Smoothness Estimation for Whittle-Mat\'ern Processes on Closed Riemannian Manifolds

TL;DR

This paper demonstrates that the smoothness parameter of Matérn kernels on closed Riemannian manifolds can be consistently estimated from data, even non-Gaussian, using likelihood maximization and approximation theory.

Contribution

It introduces a method for consistent estimation of the Matérn smoothness parameter on manifolds, extending to non-Gaussian processes and general observation points.

Findings

Smoothness parameter can be estimated from Gaussian likelihood maximization.

Estimation remains consistent even with non-Gaussian data.

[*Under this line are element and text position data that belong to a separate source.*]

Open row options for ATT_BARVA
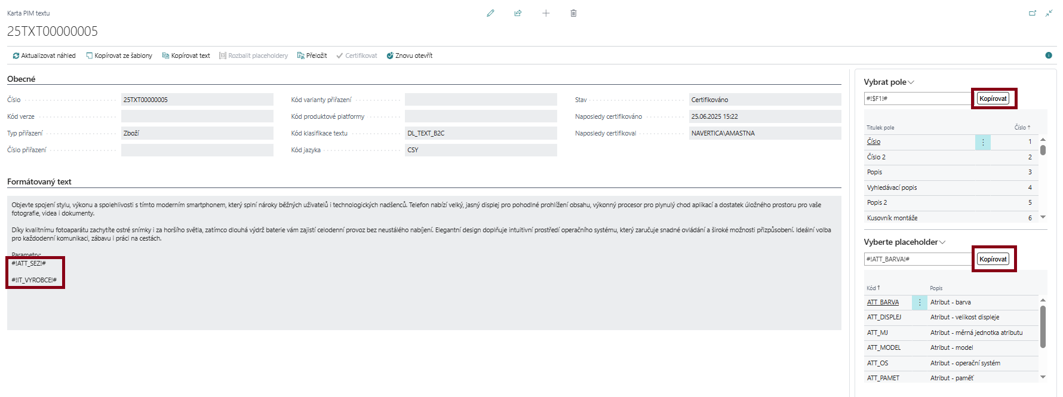Screen dimensions: 1063x397 pos(920,303)
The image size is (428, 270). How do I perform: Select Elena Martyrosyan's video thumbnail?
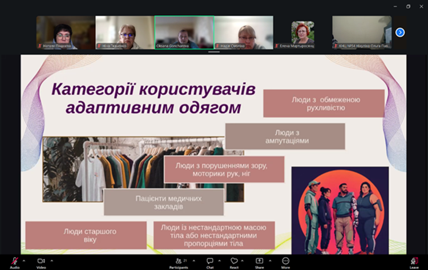point(302,33)
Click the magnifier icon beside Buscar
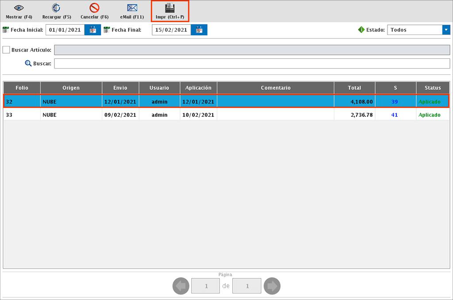The image size is (453, 300). [x=28, y=63]
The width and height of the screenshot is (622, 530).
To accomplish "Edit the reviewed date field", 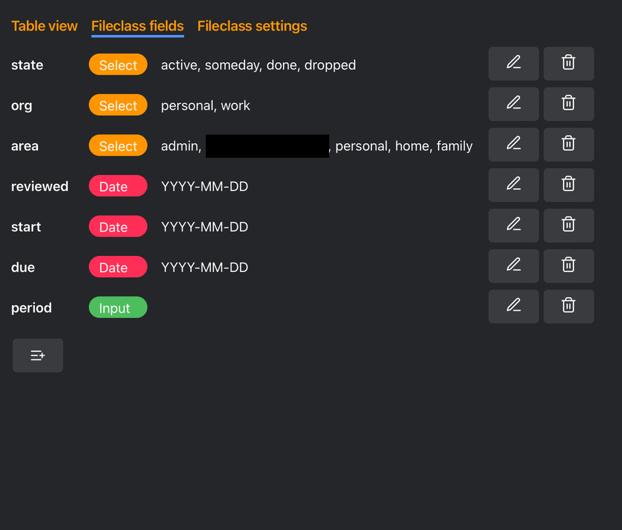I will point(513,185).
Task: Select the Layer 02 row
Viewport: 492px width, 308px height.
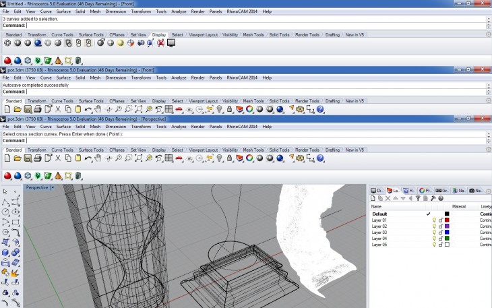Action: pos(381,226)
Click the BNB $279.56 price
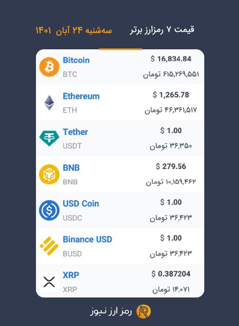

Methods rely on Sobolev space approximation theory and Kakutani's theorem.

Abstract

The family of Mat\'ern kernels are often used in spatial statistics, function approximation and Gaussian process methods in machine learning. One reason for their popularity is the presence of a smoothness parameter that controls, for example, optimal error bounds for kriging and posterior contraction rates in Gaussian process regression. On closed Riemannian manifolds, we show that the smoothness parameter can be consistently estimated from the maximizer(s) of the Gaussian likelihood when the underlying data are from point evaluations of a Gaussian process and, perhaps surprisingly, even when the data comprise evaluations of a non-Gaussian process. The points at which the process is observed need not have any particular spatial structure beyond quasi-uniformity. Our methods are based on results from approximation theory for the Sobolev scale of Hilbert spaces. Moreover, we generalize a well-known equivalence of measures phenomenon related to Mat\'ern kernels to the non-Gaussian case by using Kakutani's theorem.